終盤戦の延期はリーグの後退を招きかねない
中国・武漢から発症したとされる新型コロナウイルス(COVID-19)が全世界で猛威をふるっている。規模の大きさに関わらずイベントが中止をされたり、全国の公立小中高校が臨時休校したりと影響は大きい。
Bリーグにおいても、2月23日の試合を最後に延期が続き、4月1日までの試合は当面無観客で行われることになった。延期の影響でチャンピオンシップはレギュレーションの変更を余儀なくされ、B1ではチャンピオンシップ出場クラブを8に維持しながら1戦決着となり、ファイナルの開催も平日にずれ込んだ。

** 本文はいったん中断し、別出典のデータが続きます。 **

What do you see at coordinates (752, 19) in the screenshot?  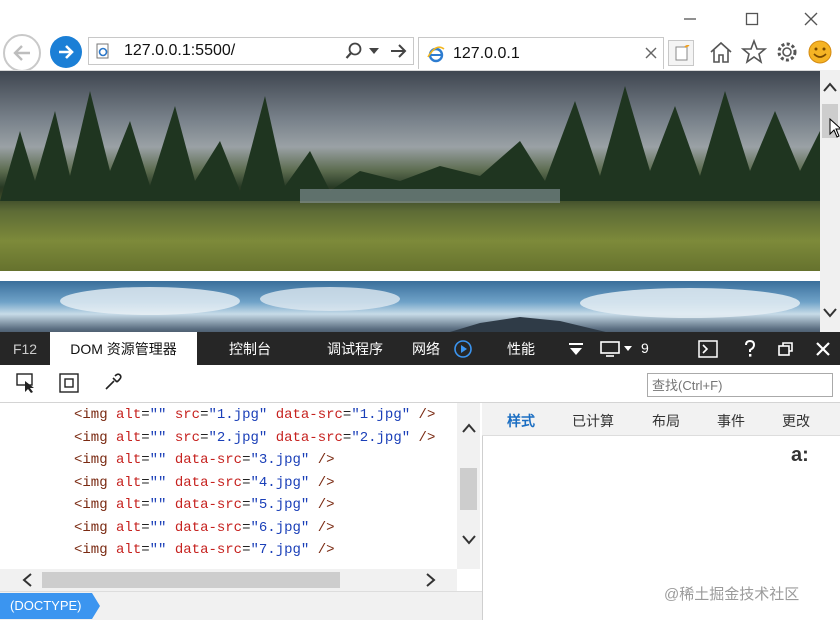 I see `maximize-icon` at bounding box center [752, 19].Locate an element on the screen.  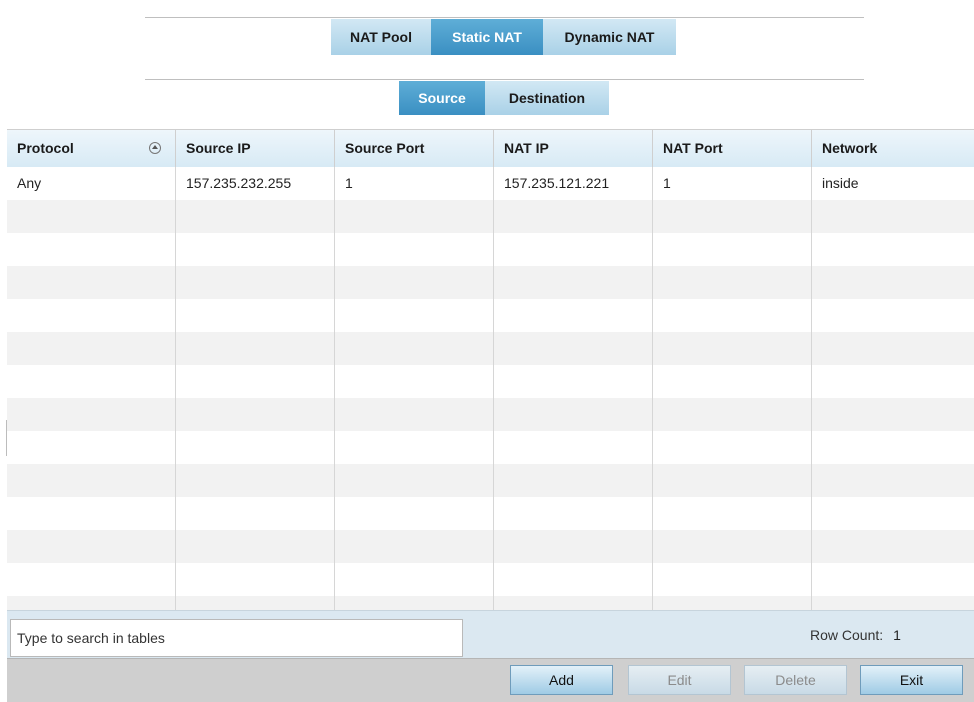
cell-nat-port: 1 is located at coordinates (732, 184). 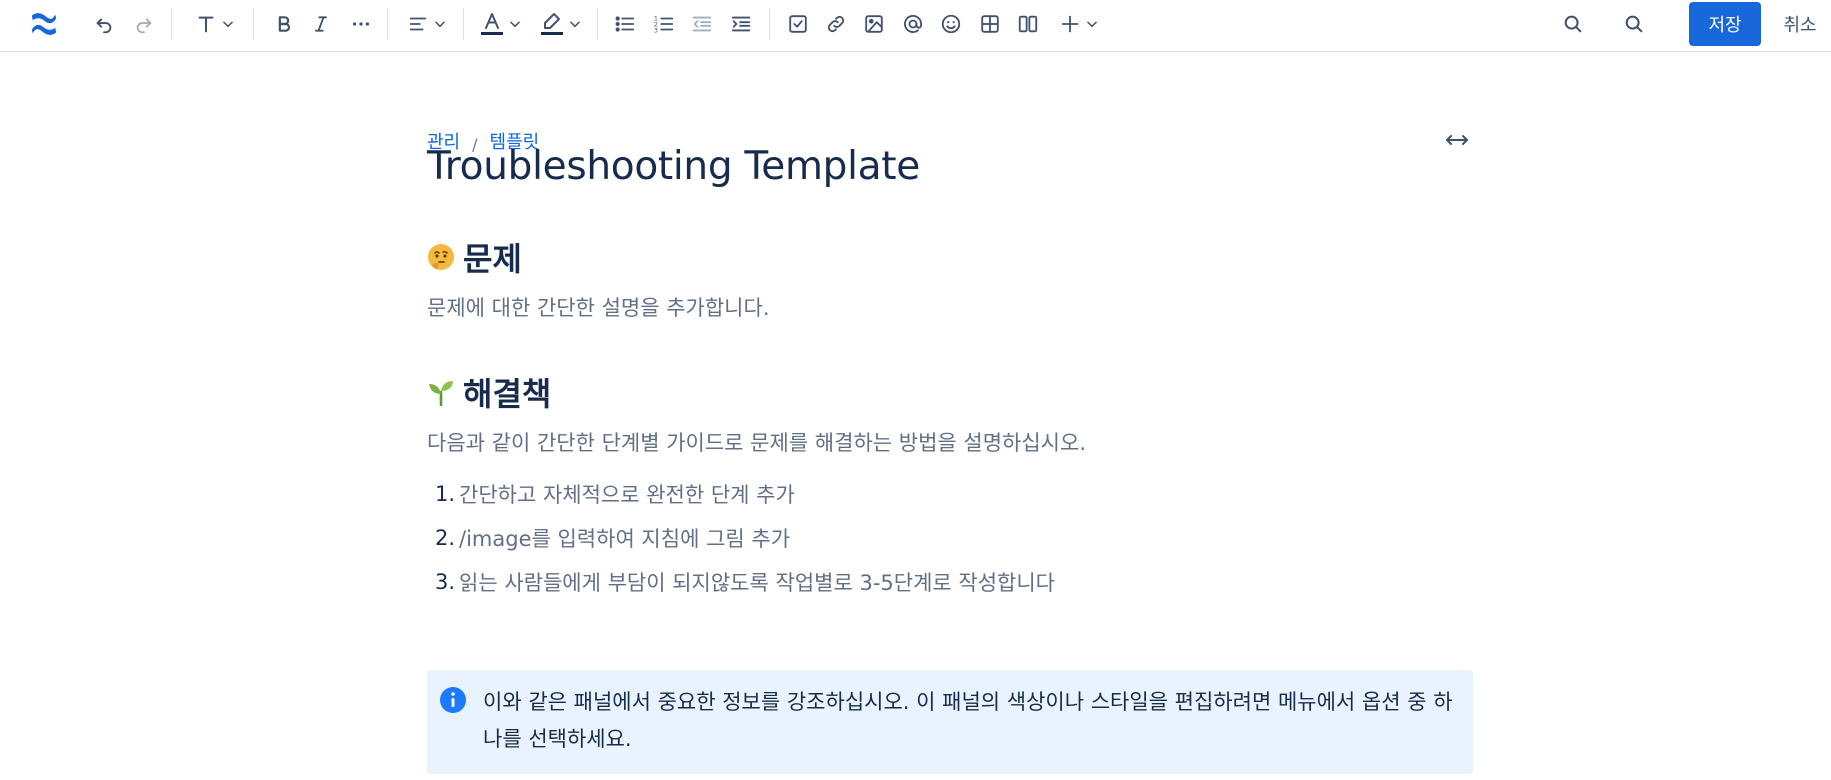 What do you see at coordinates (446, 582) in the screenshot?
I see `list-item-number: 3.` at bounding box center [446, 582].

何とか開催できる道すじを立てられたとはいえ、ここまで順調に成長をしてきたBリーグにとって初めての危機と言えるだろう。
現在はポストシーズンの試合も含めても残り20試合前後とシーズンは終盤戦。そうした中での試合延期、中止はシーズンを盛り上げる大事なタイミングに水を差すことは間違いない。
各クラブは毎年売上高や観客動員数を年々向上させており、特に終盤は“数字の稼ぎ時”である。昨季年間の観客動員数の平均は3,078人と、初めて3,000人を超えた中で3月、4月に絞ると3,284人と平均の200人増。こうして終盤にかけて動員数が伸びる現象は毎年続いている。

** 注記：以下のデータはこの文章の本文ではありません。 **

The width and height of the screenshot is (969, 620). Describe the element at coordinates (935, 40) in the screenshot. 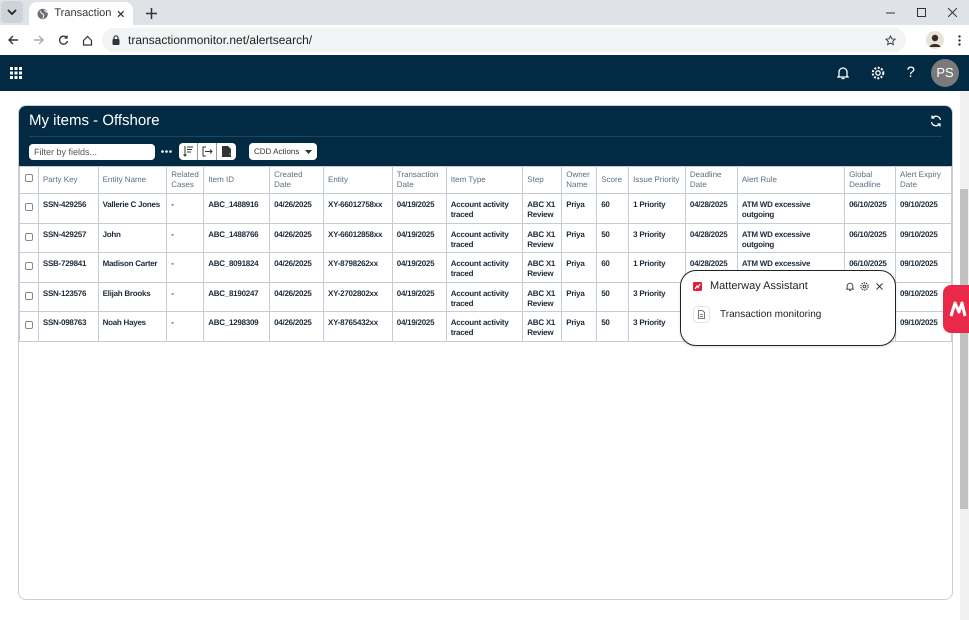

I see `profile-avatar` at that location.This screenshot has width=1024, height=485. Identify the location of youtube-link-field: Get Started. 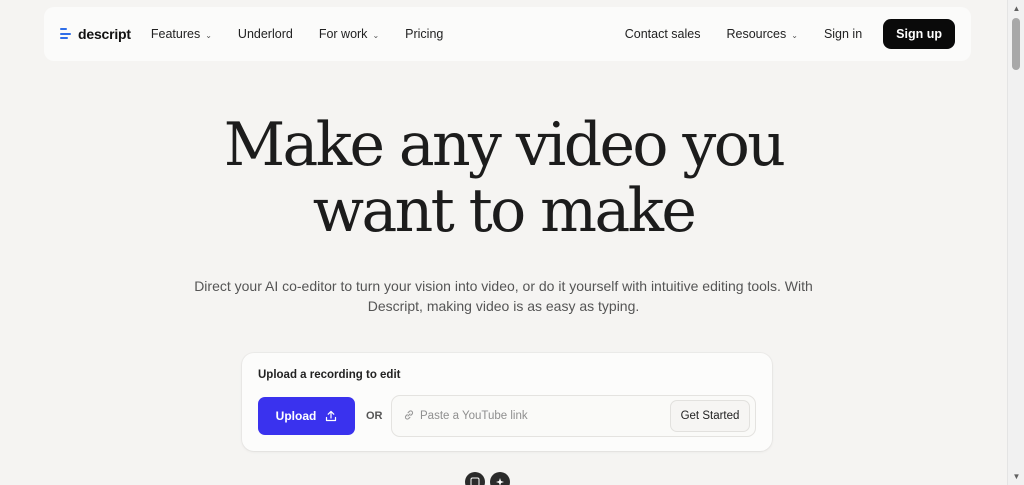
(574, 416).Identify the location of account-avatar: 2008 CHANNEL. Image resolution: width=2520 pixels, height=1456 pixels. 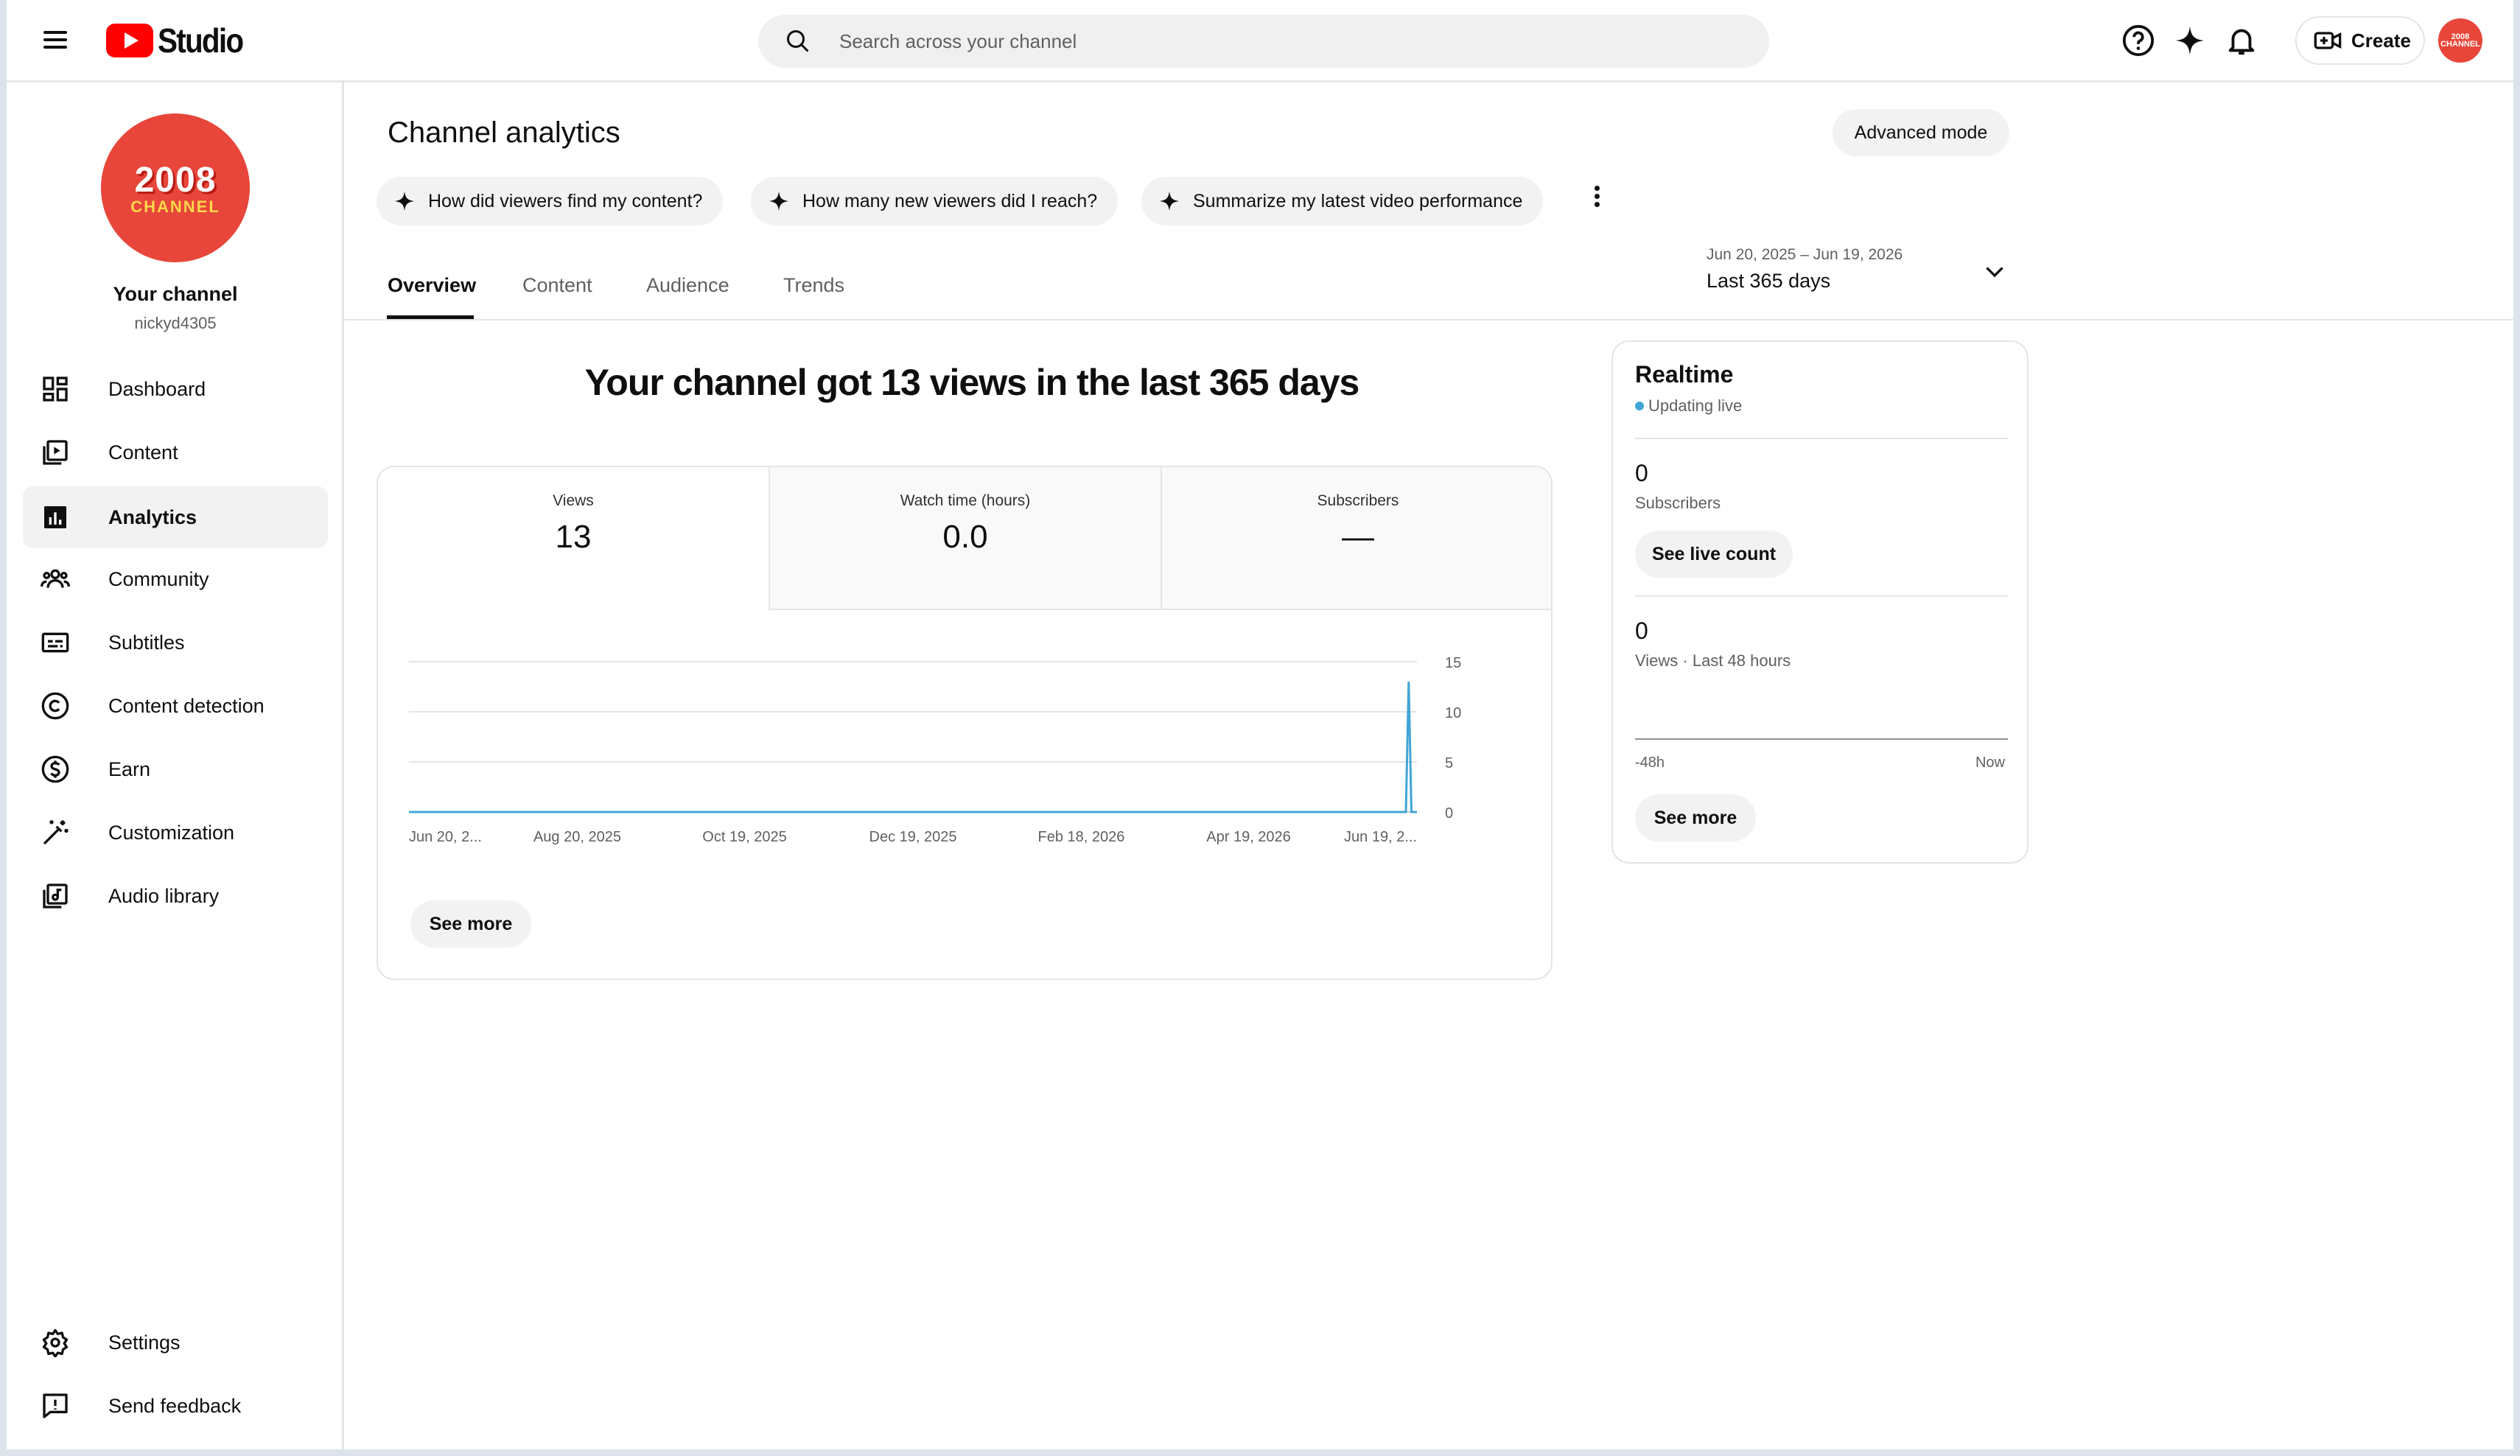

また当然ではあるが観客が多くなっている分、入場料収入、物販収入も比例して増えているはずだ。イベントの充実、新しいグッズの開発をこの期間に目がけて計画しているクラブは多く、“稼ぎ時”にホームゲームができないのは非常に痛い。
延期・無観客試合で経営が傾くクラブも
それだけに延期や無観客試合が続く現在の状況は、クラブとしても経営にも関わってくる。
例えば宇都宮ブレックスは昨季、入場料収入がリーグトップの4億3,000万円で、クラブの営業収入の約3分の1を占めていた。今季予定されている残り12試合のホームゲームが全て無観客になった場合、今季の収入額を5億円で見込んでいたとしても、3分の1が丸々損失するため3億5,000万円前後になると予想される。
今季の日本人選手の平均年俸が1,610万円であることを考えると、単純計算で日本人選手約10人分の収入が減ることになるのだ。観客動員に紐づく物販収入を合わせると2億円近く、また無観客試合となれば会場使用料やその他の雑費を含め損失はさらに大きくなる。
ただ宇都宮のようなビッグクラブであれば、経営が一気に悪くなることは考えにくいが、スポンサー収入が少なく入場料収入が頼みの綱というクラブが多いB2では、財政が傾いてしまうケースも出てくるだろう。
こちらも昨季の数字ではあるが、B2香川ファイブアローズや山形ワイヴァンズなど、入場料収入が2,000〜3,000万円のクラブも書き入れ時となる終盤の収入がなくなるため1,000万円近い損失になるだろう。
クラブの財政が厳しくなることを考慮し、リーグは配分金の前倒し等クラブ存続のサポートをしていくという。
選手の補強も無駄に…、一刻も早い収束を
Bリーグは毎年2月末を選手登録の締切にしており、今季も多くのクラブが選手の入れ替えを行った。そうした選手の補強も、試合を行われていない今は無駄になっている状況だ。
シーホース三河はオーストラリア出身の#5ダニエル・ジョンソンを獲得、香川もニュージーランド代表の#51ロバート・ローを加えるなど立て直しを図った。しかし、どんなに期待された選手でも、試合がなければ宝の持ち腐れだ。
いつ収束するか分からない状況では、選手のモチベーション維持も難しくなる。現在、各クラブは通常の練習に加え、近隣のクラブと合同練習を実施し何とか試合勘を失わないよう、来たる再開に向けてコンディション維持を図っている。
特効薬もない今、一刻も早い収束をただ祈るしかない。そんな中、4月1日までの試合が「バスケットLIVE」で無料配信されることになった。当分の間は映像での観戦となるが、選手たちがコート上で見せるプレーを映像を通して追いかけたい。